Las pérdidas gestacionales ocasionadas por infecciones virales, bacterianas y fúngicas, tienen una alta prevalencia en la industria hípica, traduciéndose en elevadas pérdidas económicas en los haras de nuestro país. Estos agentes producen brotes enzoóticos por lo que el diagnóstico precoz constituye uno de los pilares para el control de estas enfermedades y es por eso que la utilización de técnicas diagnósticas rápidas es fundamental para decidir las medidas profilácticas y terapéuticas a emplear. El objetivo del trabajo es optimizar las condiciones experimentales químicas y térmicas para la identificación del genoma de virus de Herpes Simplex Equino 1 y 4 utilizando una reacción de cadena de la polimerasa (PCR) seminested.
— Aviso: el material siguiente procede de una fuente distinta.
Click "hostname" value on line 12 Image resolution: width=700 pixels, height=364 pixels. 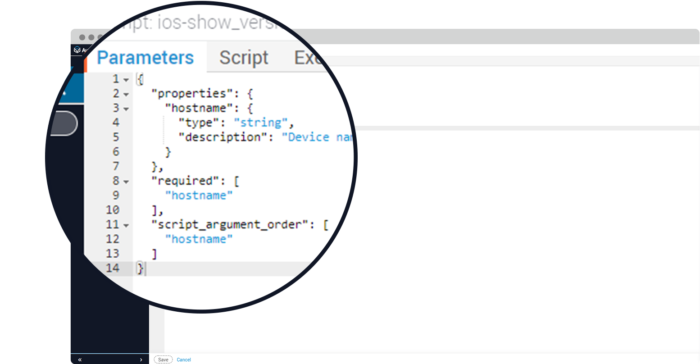(199, 239)
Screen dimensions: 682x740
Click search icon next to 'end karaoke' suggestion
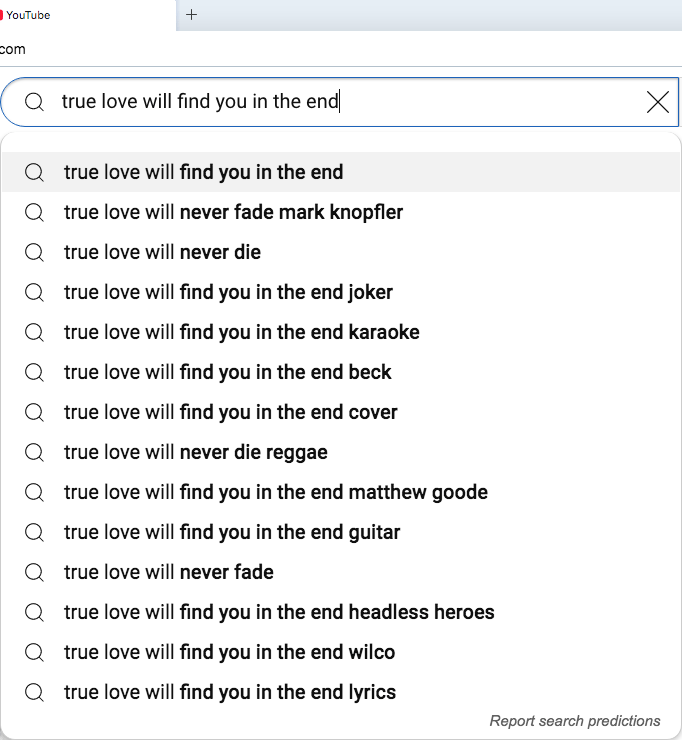35,332
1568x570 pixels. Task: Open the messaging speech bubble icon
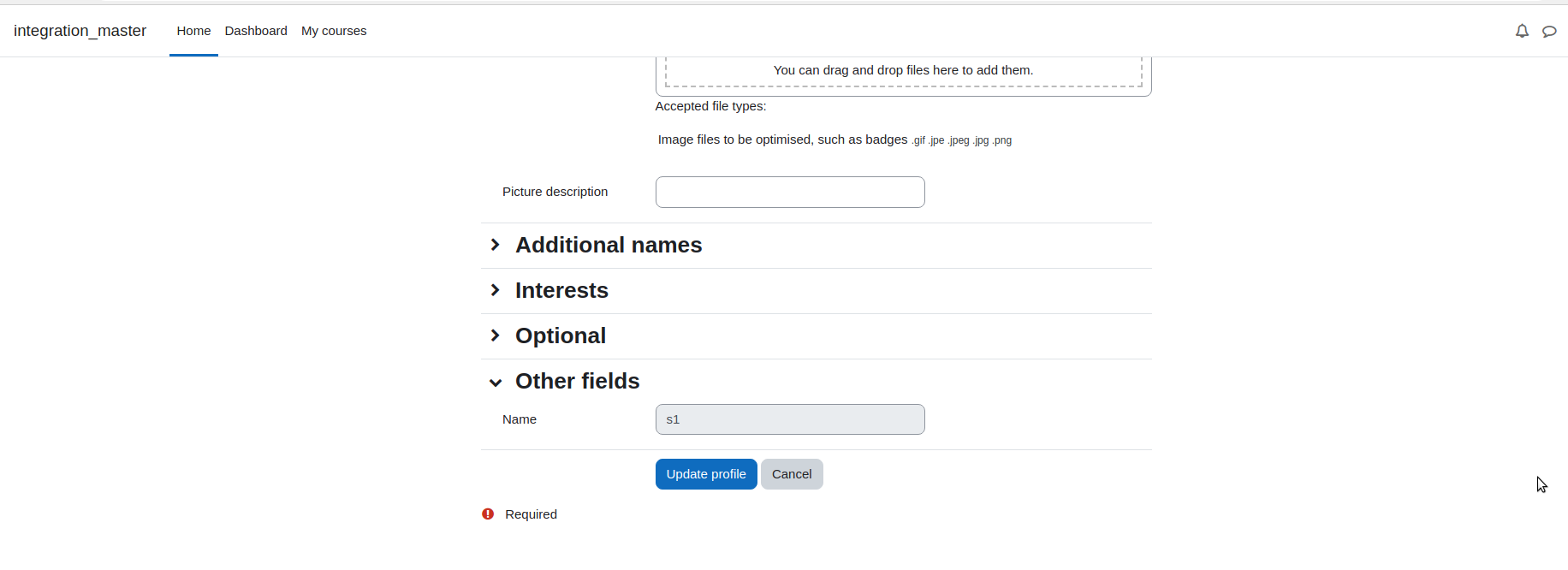(x=1549, y=31)
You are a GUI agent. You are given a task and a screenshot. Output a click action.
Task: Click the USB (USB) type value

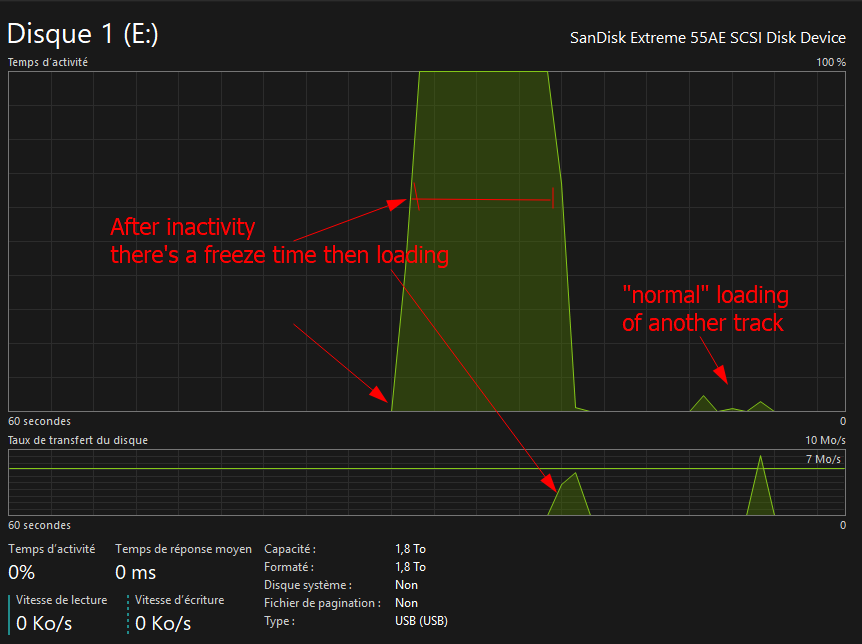421,621
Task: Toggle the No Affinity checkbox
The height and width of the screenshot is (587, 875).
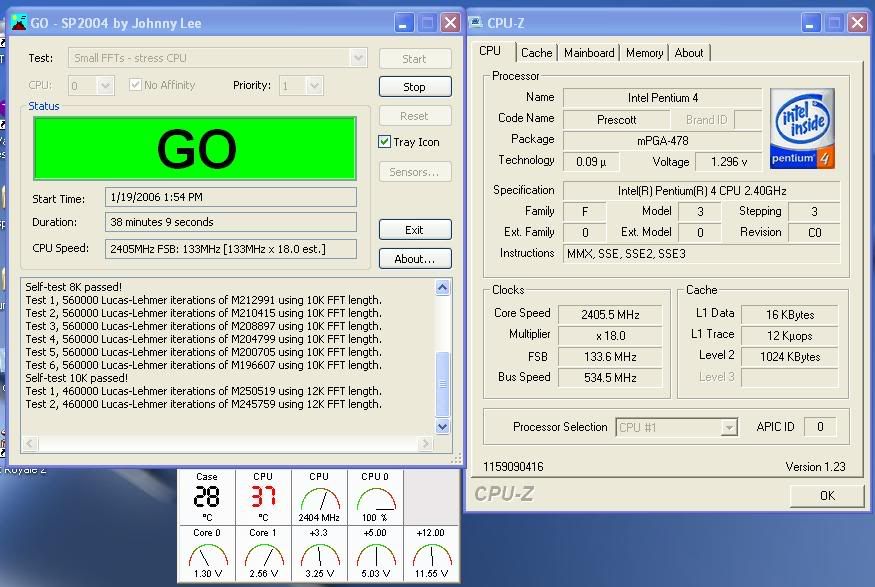Action: click(136, 86)
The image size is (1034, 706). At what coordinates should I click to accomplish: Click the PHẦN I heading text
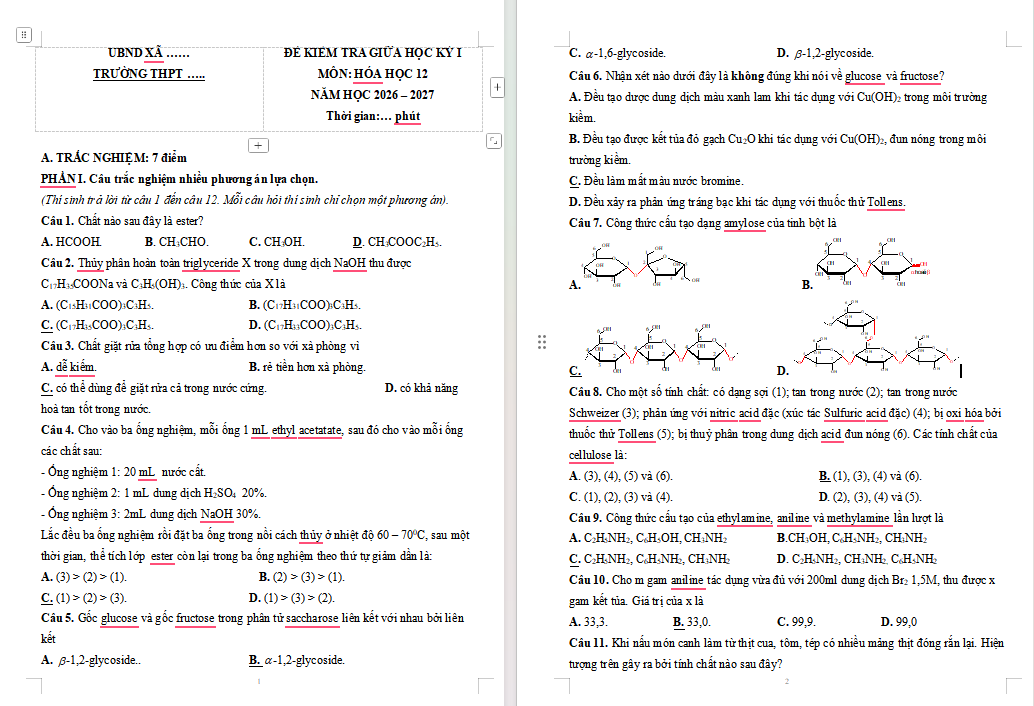[x=179, y=179]
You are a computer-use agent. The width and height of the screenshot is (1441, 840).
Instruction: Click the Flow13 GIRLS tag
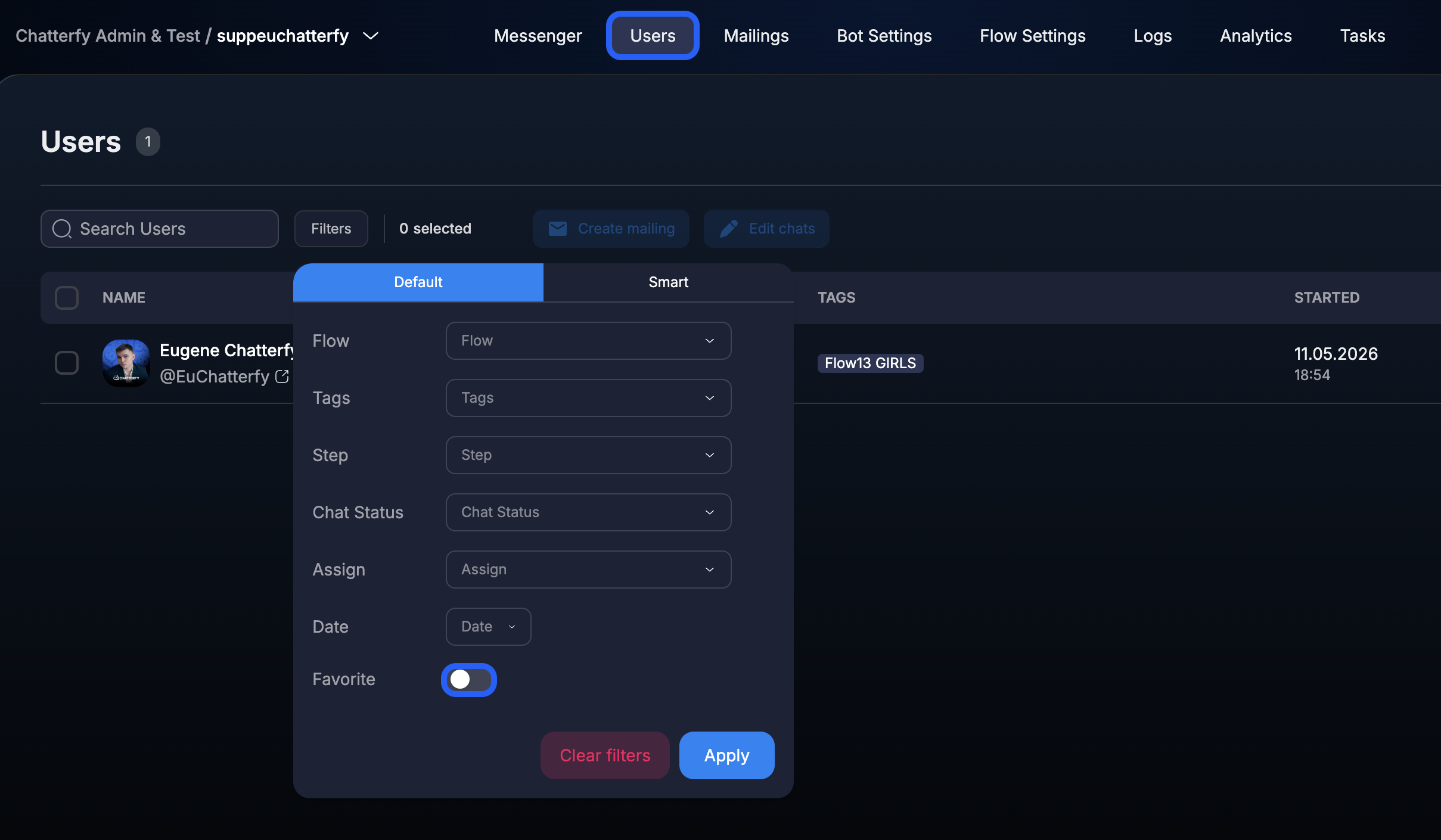click(870, 363)

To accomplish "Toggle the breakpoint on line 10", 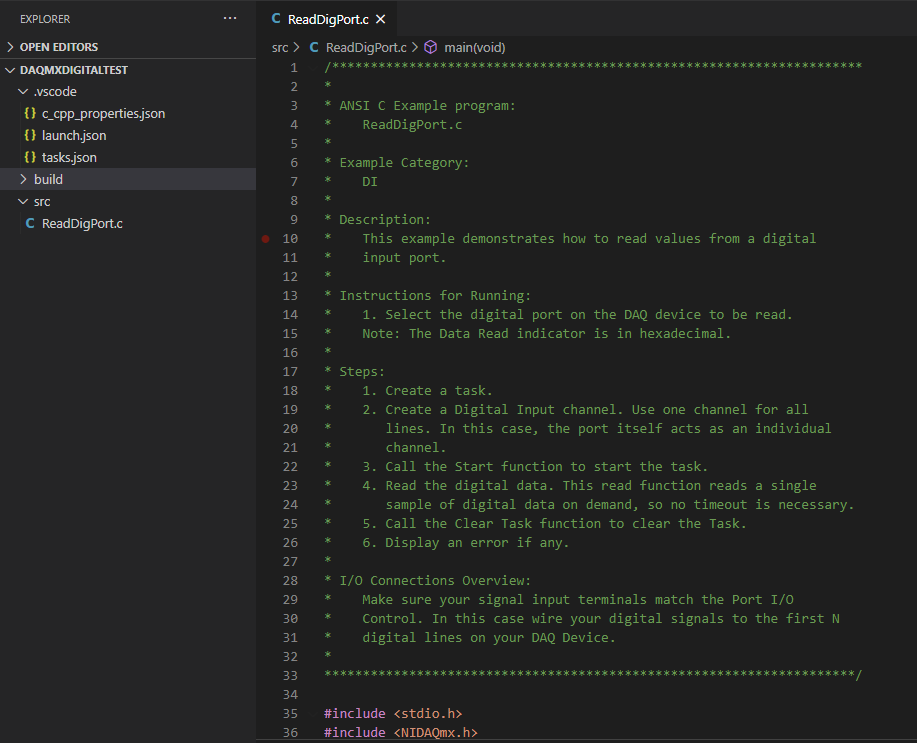I will 265,239.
Las reacciones de amplificación fueron llevadas a cabo con un volumen final de 25μl y contuvieron: 1X de Buffer de PCR, 2,5mM MgCl2, 2,0μM de cada oligonucleótido cebador (HVE-1Fw/ HVE-1Rew para la primer ronda de amplificación y HVE-1Fw/ HVE-1Rn para la segunda ronda de amplificación para virus de herpes simplex equino 1 y HVE-4Fw/ HVE-4Rew para la primer ronda de amplificación y HVE-4Fw/ HVE-4Rn para la segunda ronda de amplificación para virus de herpes simplex equino 4); 200μM de una mezcla equimolecular de dNTPs, 0,5U de Taq ADN polimerasa. En todos los casos se incorporaron controles positivos consistentes en ADN de HVE 1 y HVE 4 cedidos gentilmente por el Instituto de Virología Equina del INTA Castelar y controles negativos consistentes en agua destilada. Las condiciones térmicas para la amplificación fue idéntica para ambas rondas de amplificación y ambos tipos virales: desnaturalización inicial: 95°C por 5min, luego 35 ciclos de desnaturalización a 95°C por 30seg; pegado de primer: 60°C por 30seg; extensión: 72°C por 60seg; extensión final: 72°C por 1min; incubación: 4oC hasta su utilización. Los tamaños de los productos de amplificación de la primera y segunda ronda fueron fragmentos de 636pb y 287pb para HVE-1 y de 509 y 323pb para HVE4. Éstos fueron separados y visualizados por electroforesis en gel de agarosa 2%, teñidos con bromuro de etidio y observados por transiluminación UV. Dada la elevada sensibilidad y especificidad del método molecular empleado, cuando fueron aplicados a muestras de control positivos ambas dieron bandas de amplificación detectables del tamaño esperado, no observándose bandas indicativas de reacciones cruzadas.